SELECTED PASSAGE.
┌──

Procter Gamble Co. held that grand jury secrecy could be "lifted discretely and limitedly" in cases of "particularized need." Id. at 683, 78 S.Ct. 983. In a subsequent case, the Court formulated its test for a "particularized need" as follows:
Parties seeking grand jury transcripts under Rule 6(e) must show that the material they seek is needed to avoid a possible injustice in another judicial proceeding, that the need for disclosure is greater than the need for continued secrecy, and that their request is structured to cover only the material so needed.Douglas Oil Comp. of Ca. v. Petrol Stops Nw., 441 U.S. 211, 222 (1979). The Fourth Circuit has explained this "particularized need" inquiry as requiring the trial court to "balance the petitioner's need for release against the traditional public interest reasons for grand jury secrecy"; "`only in those cases where the need for [disclosure] outweighs the public interest in secrecy' will the requirement of `particularized need' for release be found to exist." In re Grand Jury Proceedings GJ-76-4 GJ-75-3, 800 F.2d at 1298-99 (quoting United States v. Sells Eng'g, Inc., 463 U.S. 418, 443 (1983)). The moving party bears the burden of showing that the balance between secrecy and need weighs in its favor. Id.
In this case, the Government requests a court order, pursuant to Rule 6(e)(3)(E)(i), allowing the release of grand jury transcripts made in the EDVA. The requested order would allow the Government and Defendant to prepare sentencing arguments, enable Defendant to respond to the Government's sentencing arguments, and provide the Court with the relevant facts and circumstances necessary for it to exercise its sentencing discretion. Mem. in Supp. at 3. The Government claims that the sworn testimony of grand jury witnesses will allow the Court to assess Defendant's criminality and impose an appropriate sentence. Id. The Government also asserts that the disclosure should be public because the public has a right of access to the case. Id. at 2-3. The requested order would allow the Government to provide the Court with copies of grand jury materials and refer to such materials in its sentencing pleadings and its arguments at the sentencing hearing. Id. at 5; see id. at Ex. 1 (Proposed Order).
Defendant contends that the Government has not made the "particularized showing" required by Douglas Oil. Additionally, Defendant argues that if the Court decides to admit the grand jury materials, it should keep them out of the public record.

└──

STUDY MATERIAL.
┌──

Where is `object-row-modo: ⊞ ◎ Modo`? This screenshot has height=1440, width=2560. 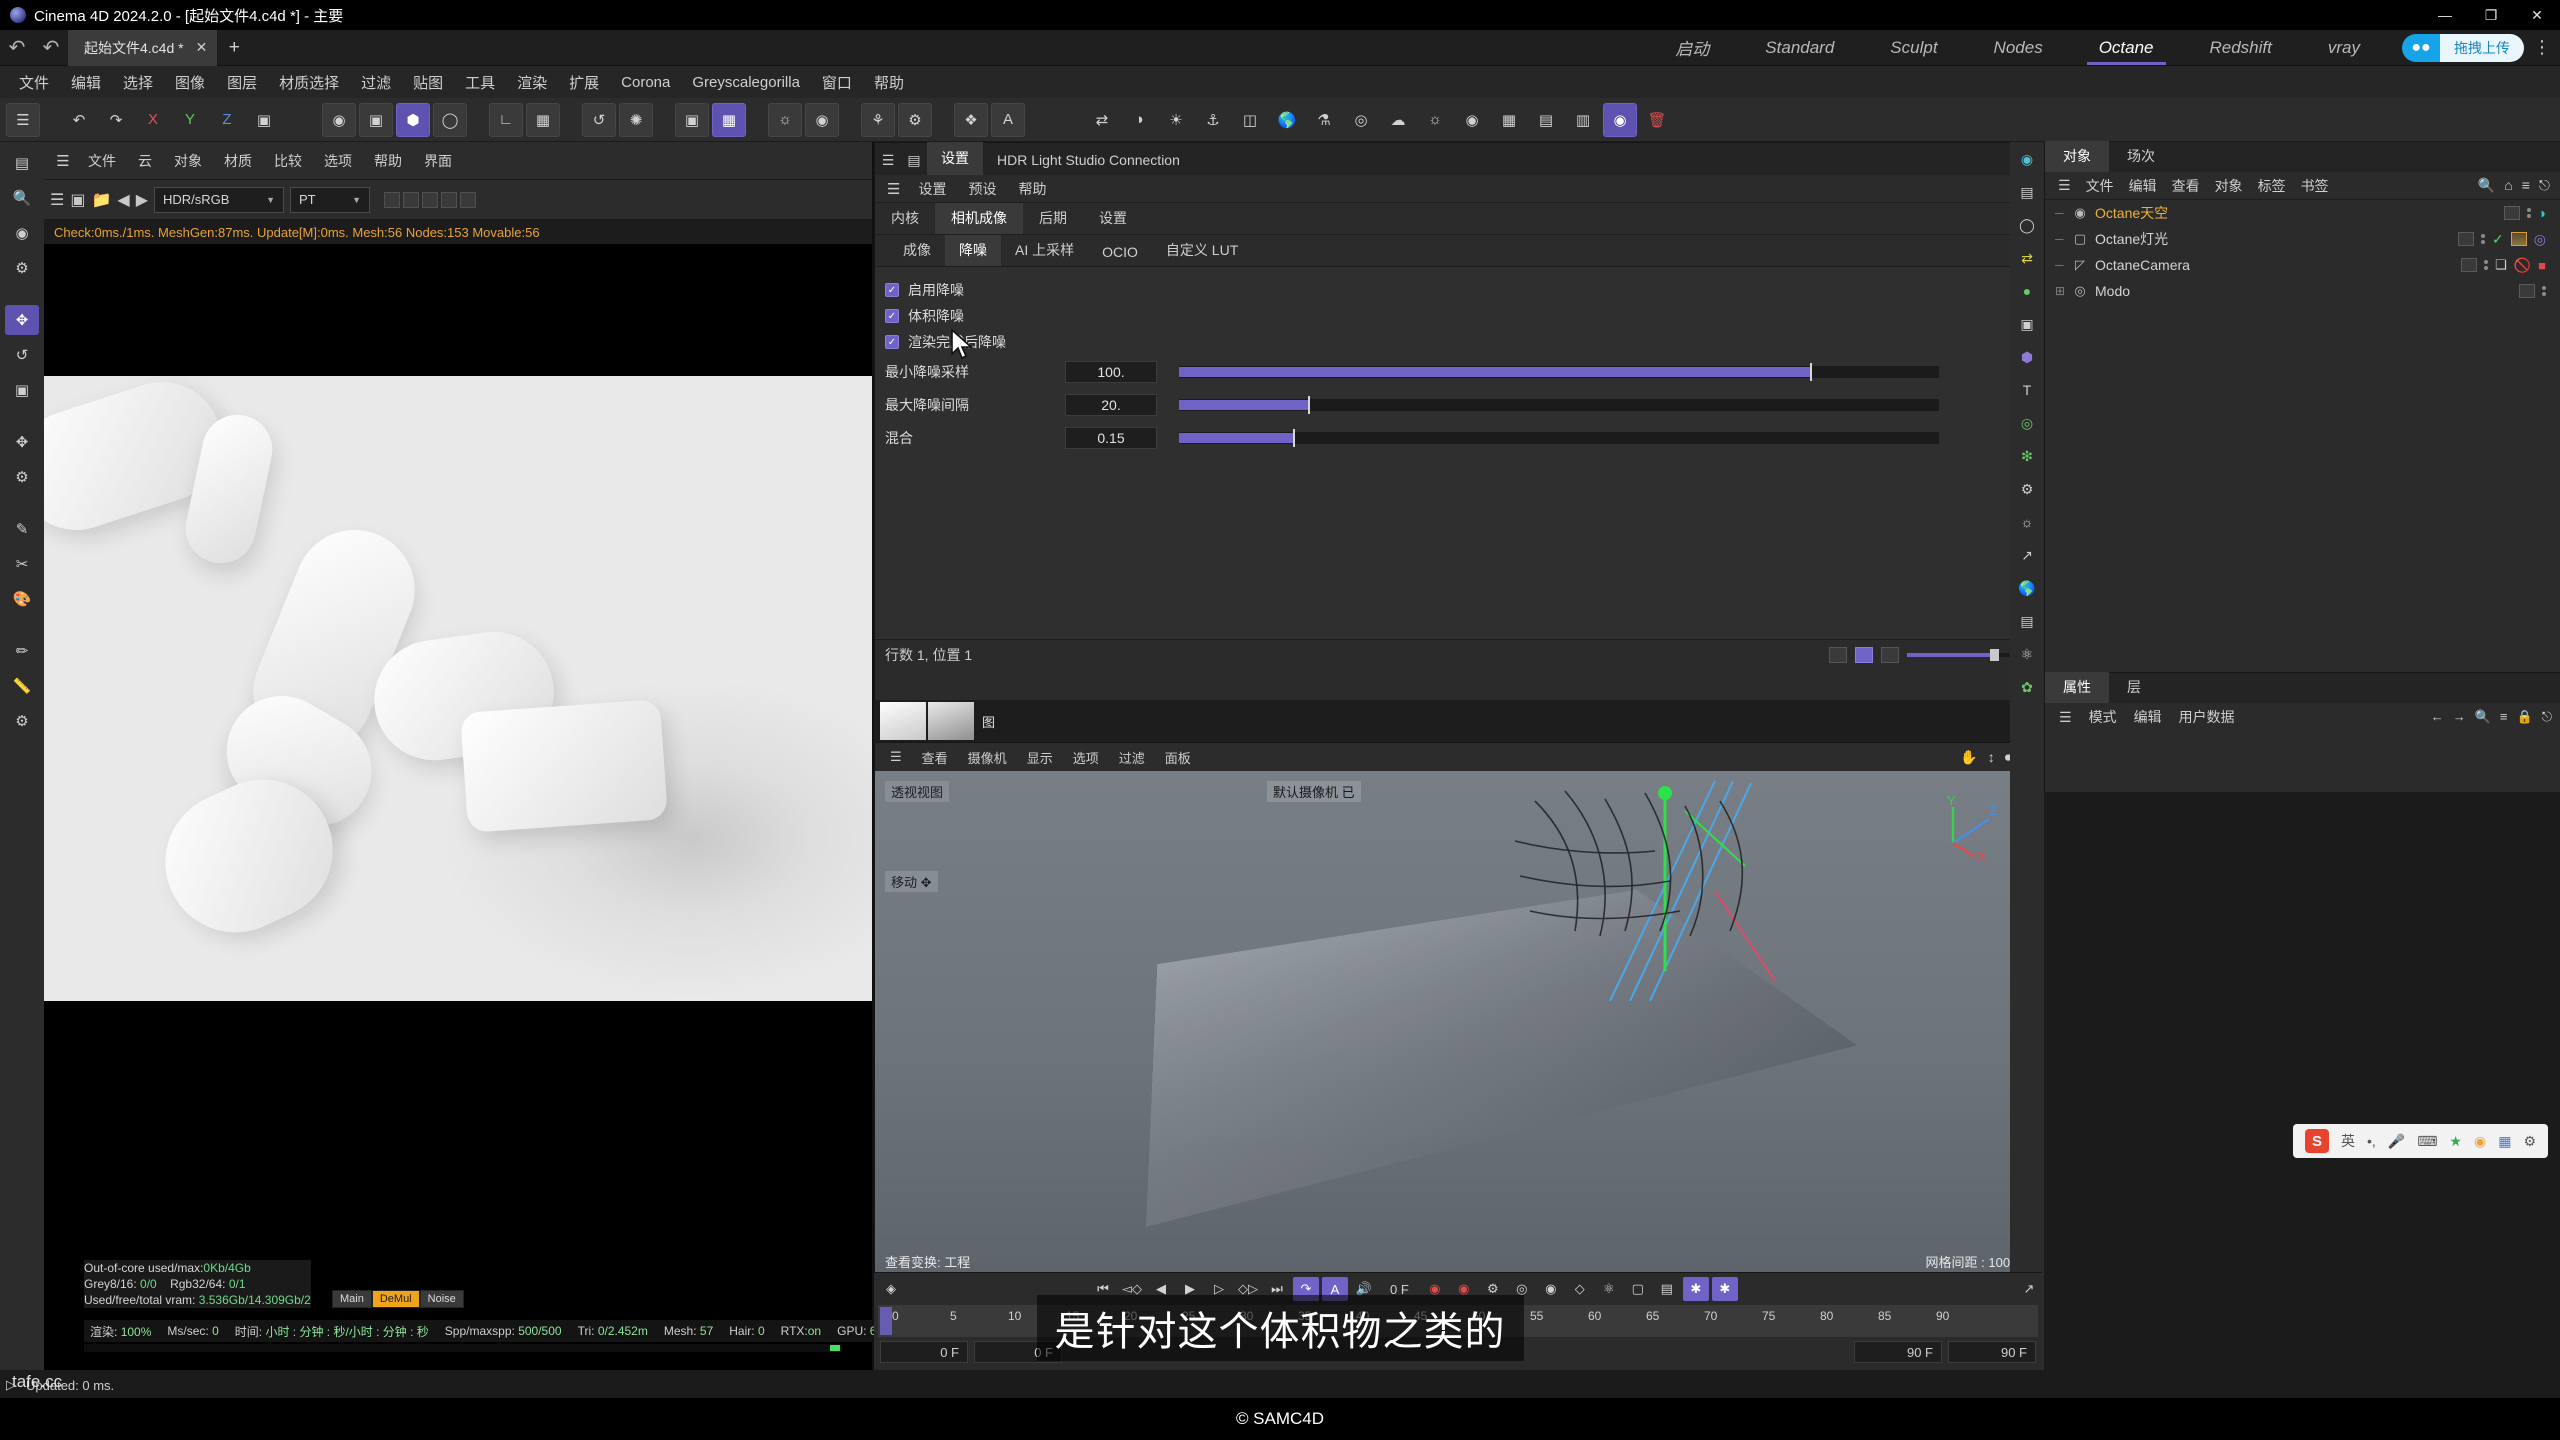 object-row-modo: ⊞ ◎ Modo is located at coordinates (2302, 291).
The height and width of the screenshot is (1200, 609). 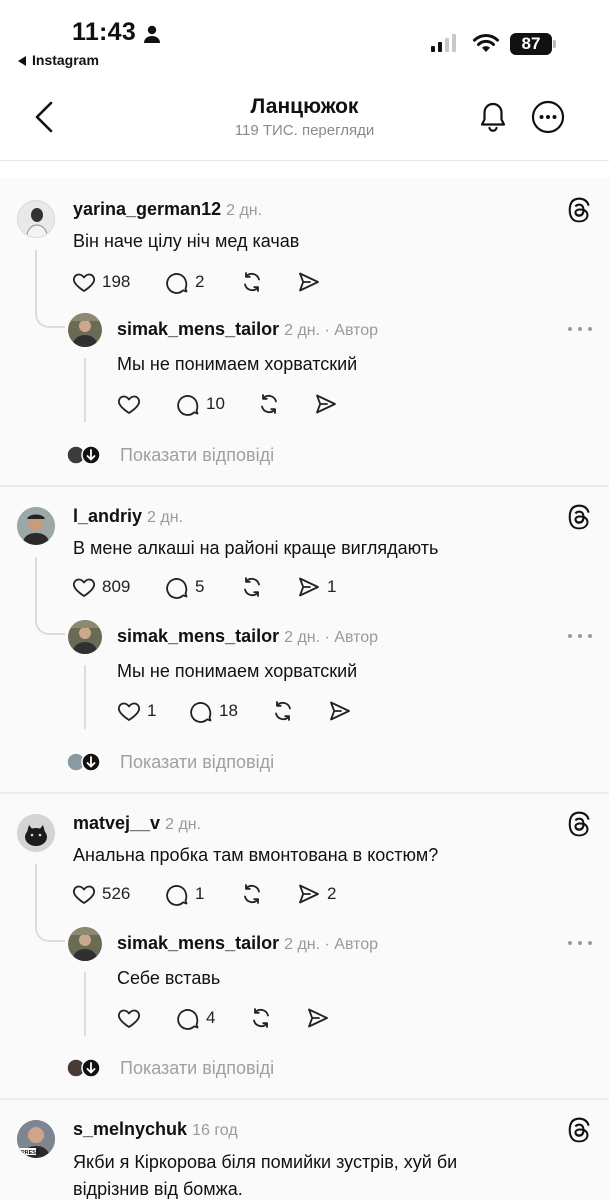 I want to click on avatar: PRESS, so click(x=36, y=1139).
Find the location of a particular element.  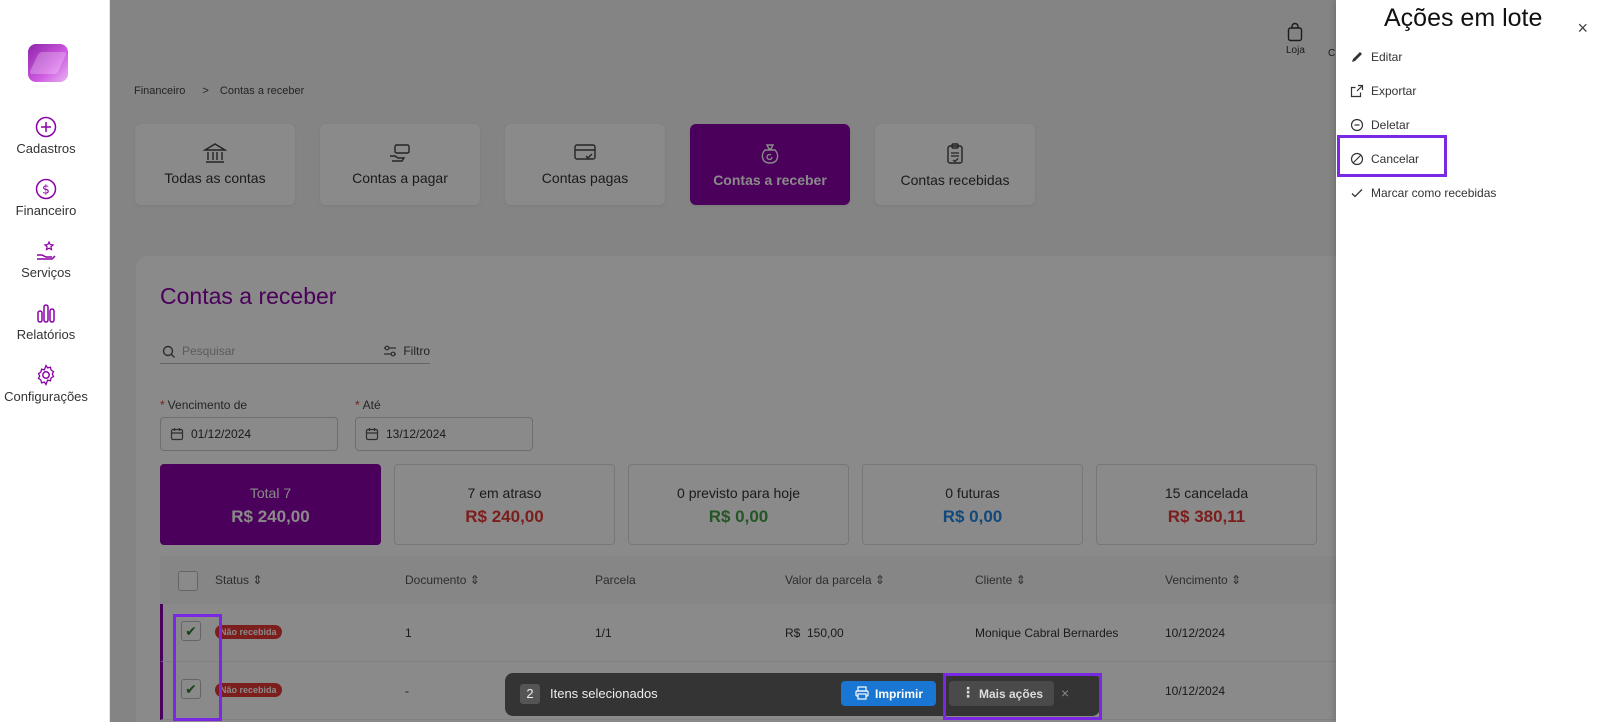

filter-button: Filtro is located at coordinates (407, 351).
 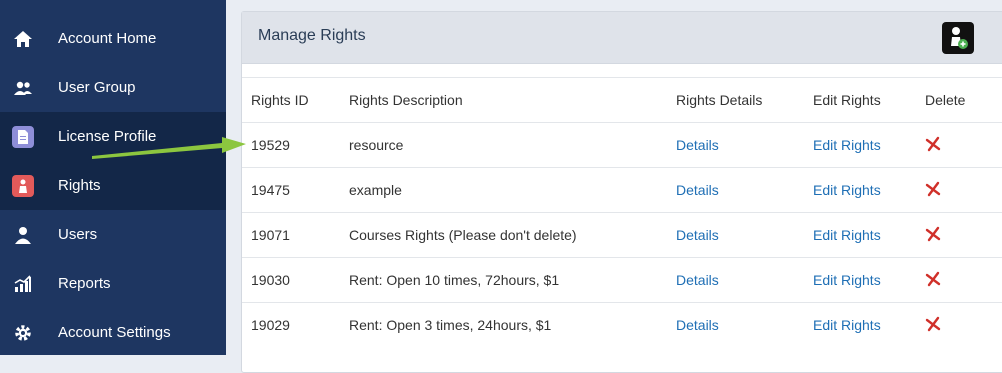 What do you see at coordinates (23, 186) in the screenshot?
I see `lock-icon` at bounding box center [23, 186].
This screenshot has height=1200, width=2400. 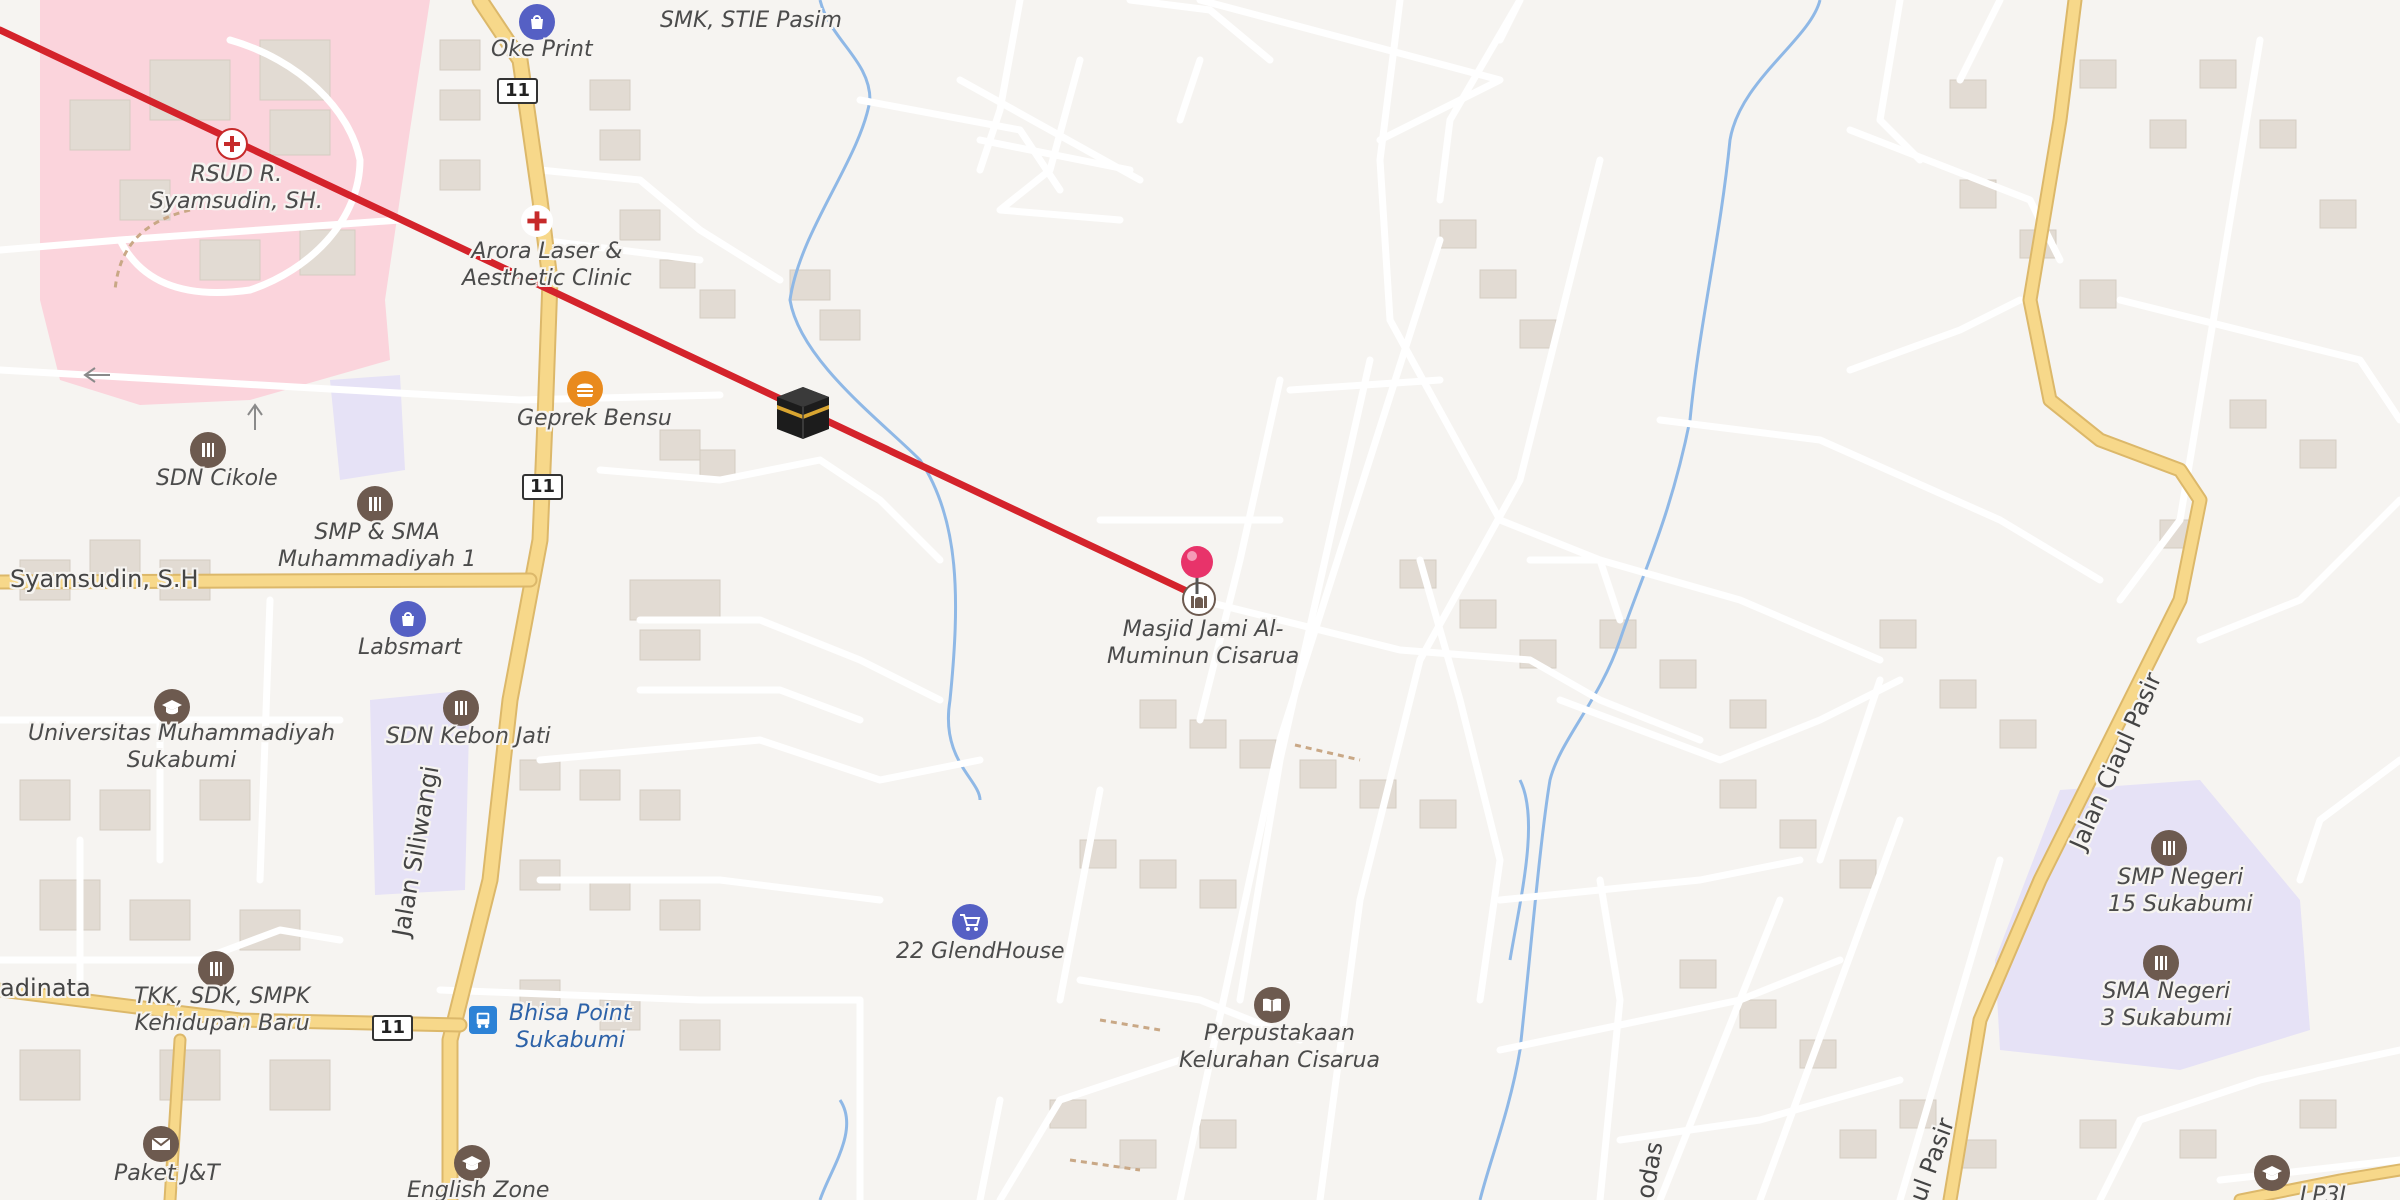 I want to click on place-label-sma3: SMA Negeri 3 Sukabumi, so click(x=2166, y=1005).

└──

PROBLEMS TO SOLVE.
- A) Do these statements agree with the excerpt on grand jury secrecy: (i) the moving party bears the burden of showing that the balance favors it, (ii) Defendant accepts that any admitted grand jury materials may go into the public record, and (iii) the Government seeks release of grand jury transcripts made in the EDVA? Answer yes or no for each and quote the deciding words.
- B) Can you echo the excerpt on grand jury secrecy word for word, beginning at the words "Defendant contends that" and stopping after "the public record."?

EXERCISE RESPONSES.
- A)
(i) Yes: "The moving party bears the burden of showing that the balance between secrecy and need weighs in its favor."
(ii) No: "if the Court decides to admit the grand jury materials, it should keep them out of the public record."
(iii) Yes: "allowing the release of grand jury transcripts made in the EDVA."

- B)
Defendant contends that the Government has not made the "particularized showing" required by Douglas Oil. Additionally, Defendant argues that if the Court decides to admit the grand jury materials, it should keep them out of the public record.